Le père Jacques, très agité, presque tremblant, disparaît un instant et revient, sans échelle, me faisant, de loin, de grands signes avec ses bras pour que je le rejoigne au plus tôt. Quand je suis près de lui: «Venez!» me souffle-t-il.
Il me fait faire le tour du château par le donjon. Arrivé là, il me dit:
«J’étais allé chercher mon échelle dans la salle basse du donjon, qui nous sert de débarras, au jardinier et à moi; la porte du donjon était ouverte et l’échelle n’y était plus. En sortant, sous le clair de lune, voilà où je l’ai aperçue!»

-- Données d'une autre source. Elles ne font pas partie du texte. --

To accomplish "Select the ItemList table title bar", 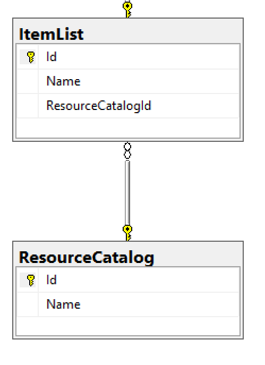I will pyautogui.click(x=128, y=31).
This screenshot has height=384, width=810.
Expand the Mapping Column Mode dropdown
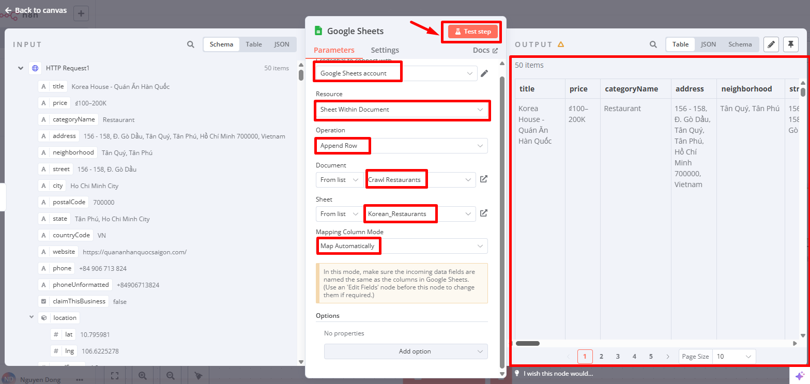coord(401,246)
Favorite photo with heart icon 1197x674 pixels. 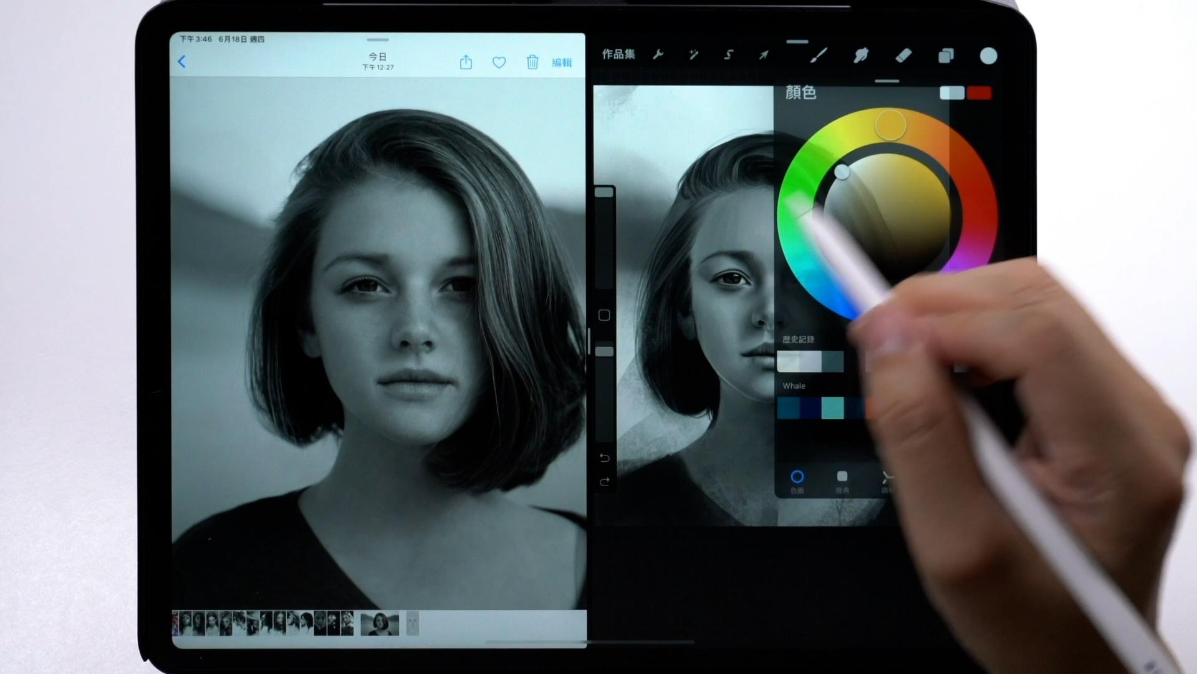(x=499, y=62)
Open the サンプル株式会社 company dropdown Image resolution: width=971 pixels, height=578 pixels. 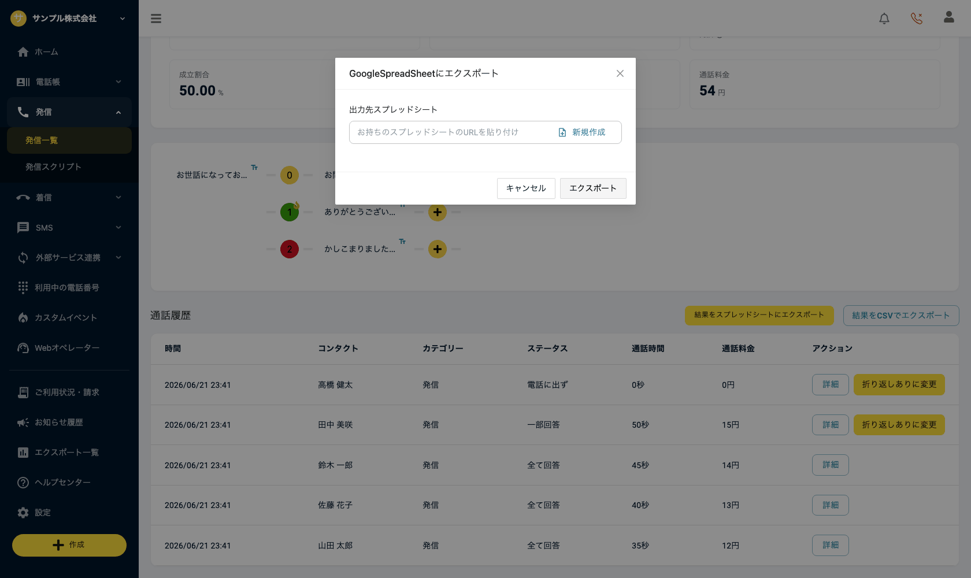pos(68,18)
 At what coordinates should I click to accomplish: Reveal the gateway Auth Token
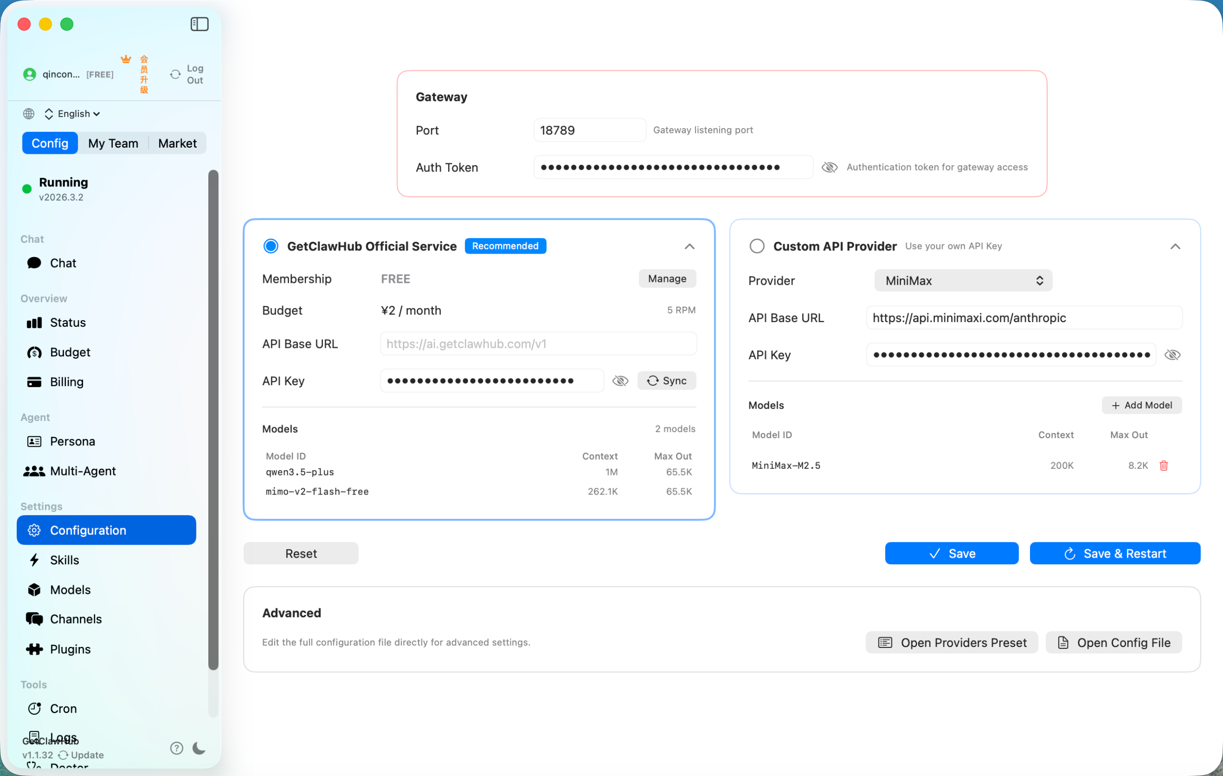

Et il me montrait, à l’autre extrémité du château, une échelle appuyée contre les «corbeaux» qui soutenaient la terrasse, au-dessous de la fenêtre que j’avais trouvée ouverte. La terrasse m’avait empêché de voir l’échelle… grâce à cette échelle, il était extrêmement facile de pénétrer dans la galerie tournante du premier étage, et je ne doutai plus que ce fût là le chemin pris par l’inconnu.
Nous courons à l’échelle; mais, au moment de nous en emparer, le père Jacques me montre la porte entrouverte de la petite pièce du rez-de-chaussée qui est placée en encorbellement à l’extrémité de cette aile droite du château, et qui a pour plafond cette terrasse dont j’ai parlé. Le père Jacques pousse un peu la porte, regarde à l’intérieur, et me dit, dans un souffle.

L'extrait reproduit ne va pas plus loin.